• _DIRECTIONS FOR THIS TASK_:
Reproduce the passage on UK branded medicine pricing word for word between "They are also" and "access to medicines.", inclusive.

The UK government has published new terms for the Statutory Scheme for branded medicines, which controls the prices of medicines paid by the NHS.
The announcement follows the agreement in mid-November of a new Voluntary Scheme for Pricing, Access and Growth (VPAG), a negotiated alternative scheme which companies can opt into over the Statutory Scheme.
Despite a consultation on the proposals that saw a large number of objections from the industry, the UK government said it has decided to continue to operate the Statutory Scheme in a way that is “broadly commercially equivalent to the Voluntary Scheme”.
It intends to set amended payment percentages for 2024 to 2026 based on an allowed growth rate that has been increased to 2%. This means that companies will pay a rebate on the sales of branded medicines to the NHS of 21.9% in 2024, 24% in 2025 and 26.8% in 2026.
Exemptions from payment will be implemented for medicines containing a new active substance, exceptional central procurements and centrally procured vaccines.
While the published rates are down on the record 27.5% rebate in 2023, they remain well above the historical average of 10.6% before this year, according to the Association of the British Pharmaceutical Industry (ABPI).
They are also significantly higher than other similar mechanisms operated by other countries – for example, 12% in Germany, 7.5% in Spain and 8.25% in Ireland.
The industry has responded that these sales rebate levels have damaged the UK’s international standing with global life science companies and are likely to continue to negatively impact UK life sciences and NHS patients’ access to medicines.

• _GIVEN MATERIAL_:
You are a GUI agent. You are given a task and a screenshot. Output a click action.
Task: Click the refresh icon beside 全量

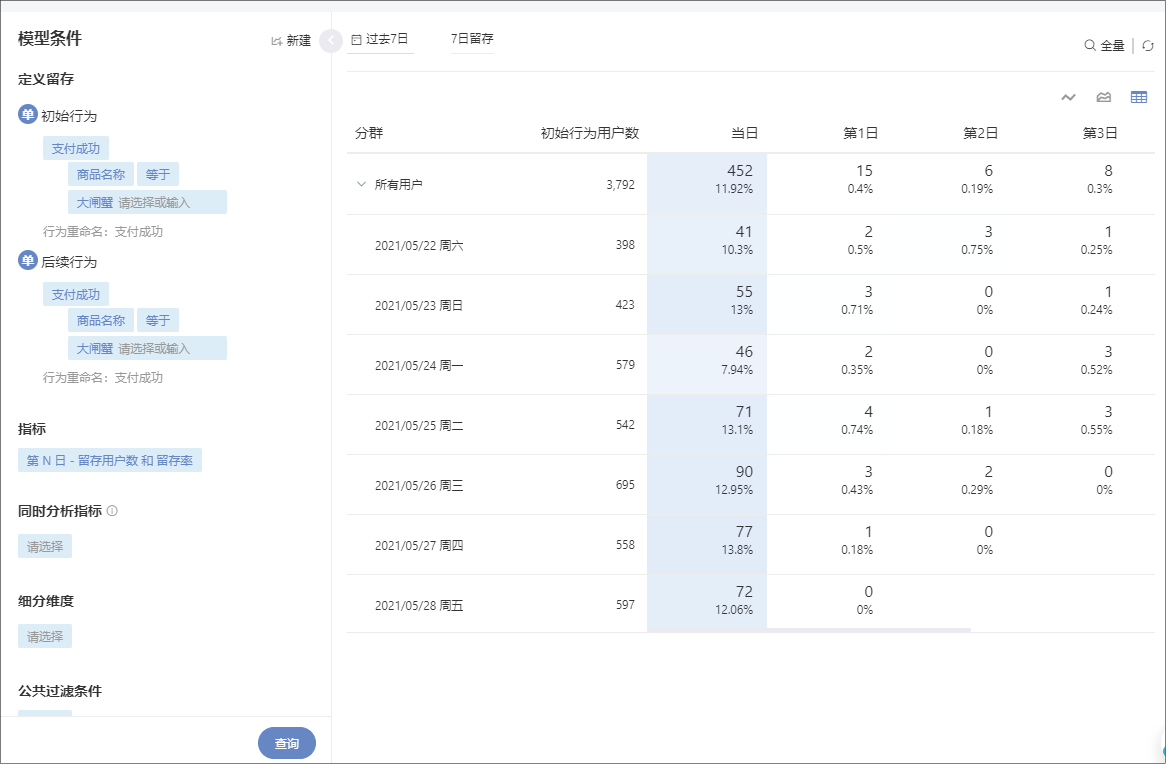pos(1148,45)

• _SOLUTION TO THE EXERCISE_:
They are also significantly higher than other similar mechanisms operated by other countries – for example, 12% in Germany, 7.5% in Spain and 8.25% in Ireland.
The industry has responded that these sales rebate levels have damaged the UK’s international standing with global life science companies and are likely to continue to negatively impact UK life sciences and NHS patients’ access to medicines.